I'm not going to comment on the substance on the Republican "Road To Recovery" shadow budget document: plenty of more suitable forums have done so already. But I do want to use it as an illustration of why you should never use the JPG graphics format (and the jpeg graphics driver in R) for quantitative graphics. Let me pull up one chart, from page 5:

Jpgchart

I screen-captured that from the PDF file (and saved it as a PNG file for inclusion here: PNG is a lossless format, so you see it exactly as I saw it on my screen). Content aside, that's a pretty awful-looking chart, and it's clearly a graphic that was saved in the JPG file format. See the blurriness around the text, especially between the title and the subtitle? Those are compression artifacts caused by saving the graphic as a JPG. The tick labels, legend, and source reference are basically impossible to read.

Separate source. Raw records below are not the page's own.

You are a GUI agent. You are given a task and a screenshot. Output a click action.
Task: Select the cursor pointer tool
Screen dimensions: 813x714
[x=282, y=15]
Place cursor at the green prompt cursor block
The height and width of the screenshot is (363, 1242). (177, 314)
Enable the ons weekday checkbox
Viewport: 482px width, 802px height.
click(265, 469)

Zooming in on the graph doesn't help either — here's another screencapture after using the "Zoom" feature in my PDF viewer (Preview, on a Mac):

Jpggraphlarge
Because this is a JPG, zooming in doesn't make the chart any clearer: actually, it just makes it easier to see the compression artifacts around the lines on the chart itself. (JPG is especially poor at capturing straight lines and blocks of a single color.) Zooming doesn't make the tick marks any easier to read either, mostly because this chart was generated at low resolution and the compression artifacts swamp the small text.

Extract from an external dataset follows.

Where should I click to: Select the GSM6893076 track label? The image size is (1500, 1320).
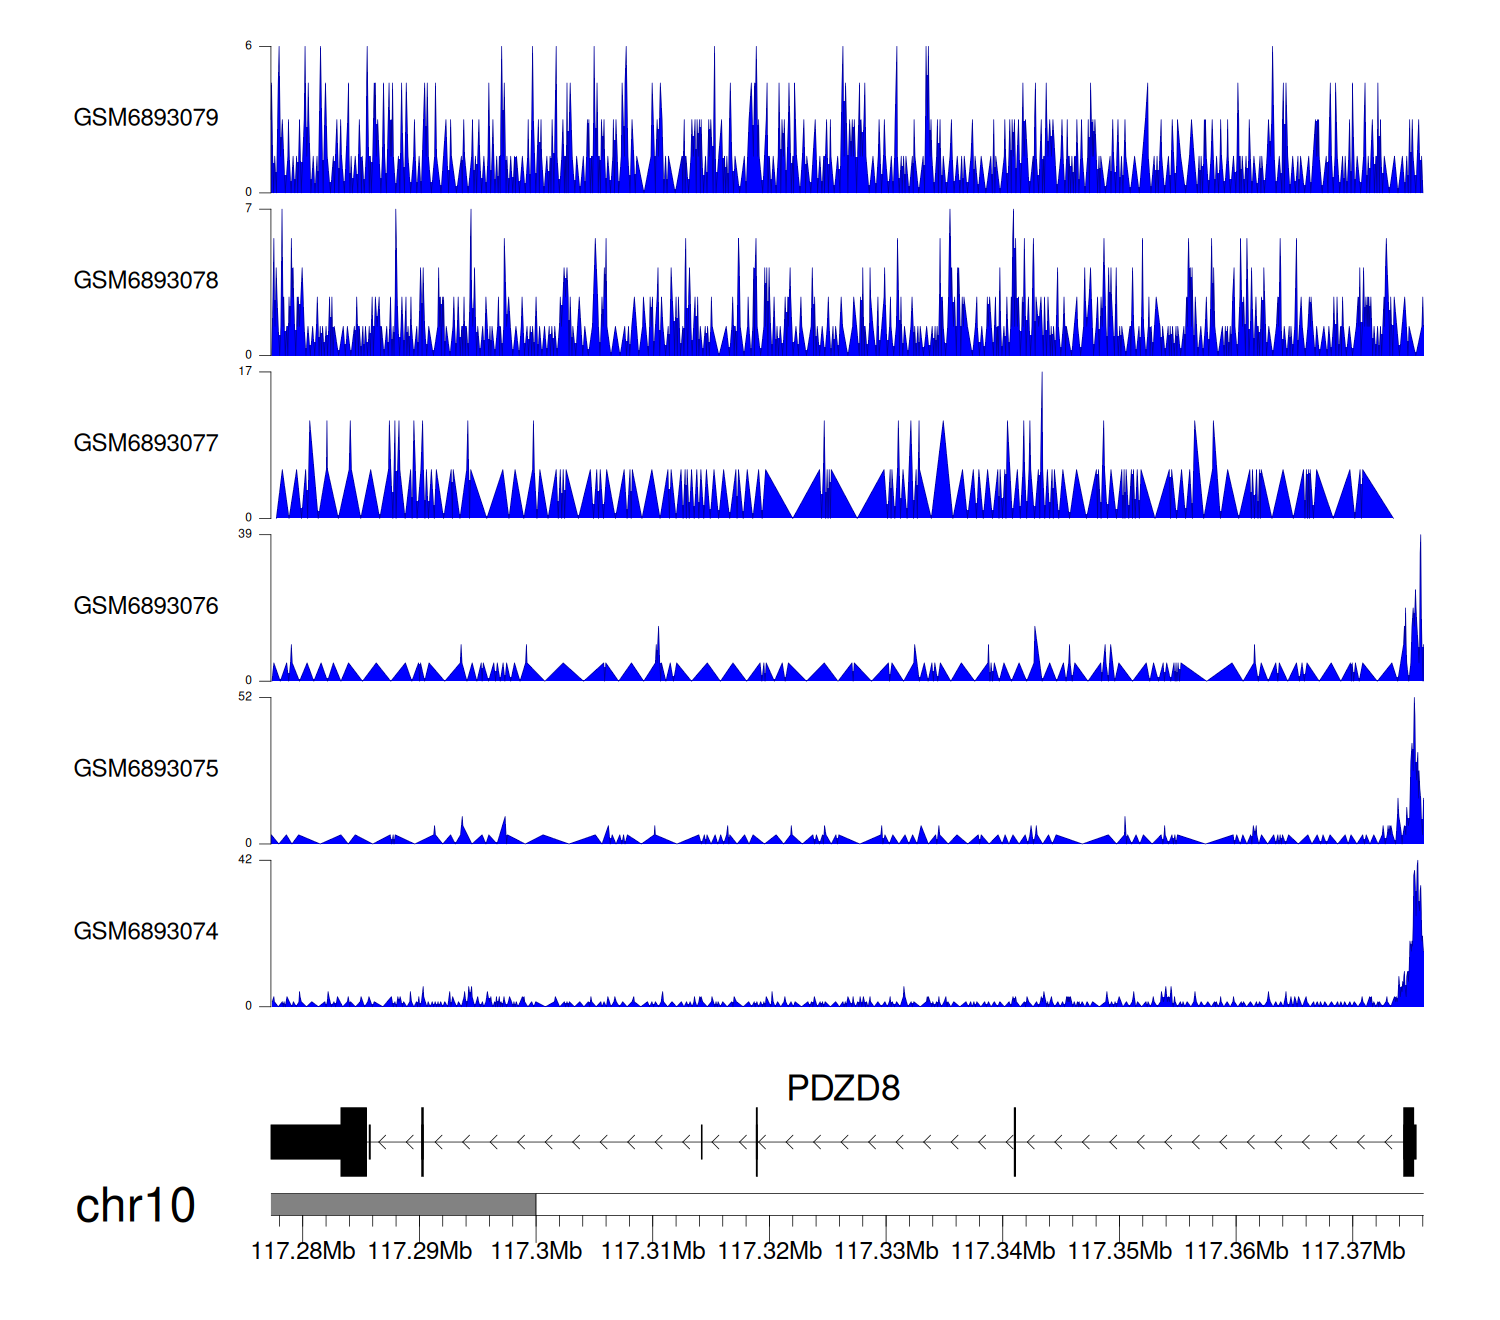[x=146, y=606]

If this chart had been saved as a high-resolution PNG or GIF file, the text and lines would have been much clearer, although with enough zooming you'd still eventually see the individual pixels that make up the chart. If it had been saved in a vector format like PostScript, PDF, or Windows MetaFile and then embedded in the PDF, the chart would remain crystal-clear at all levels of zoom, and would always be clear when printed.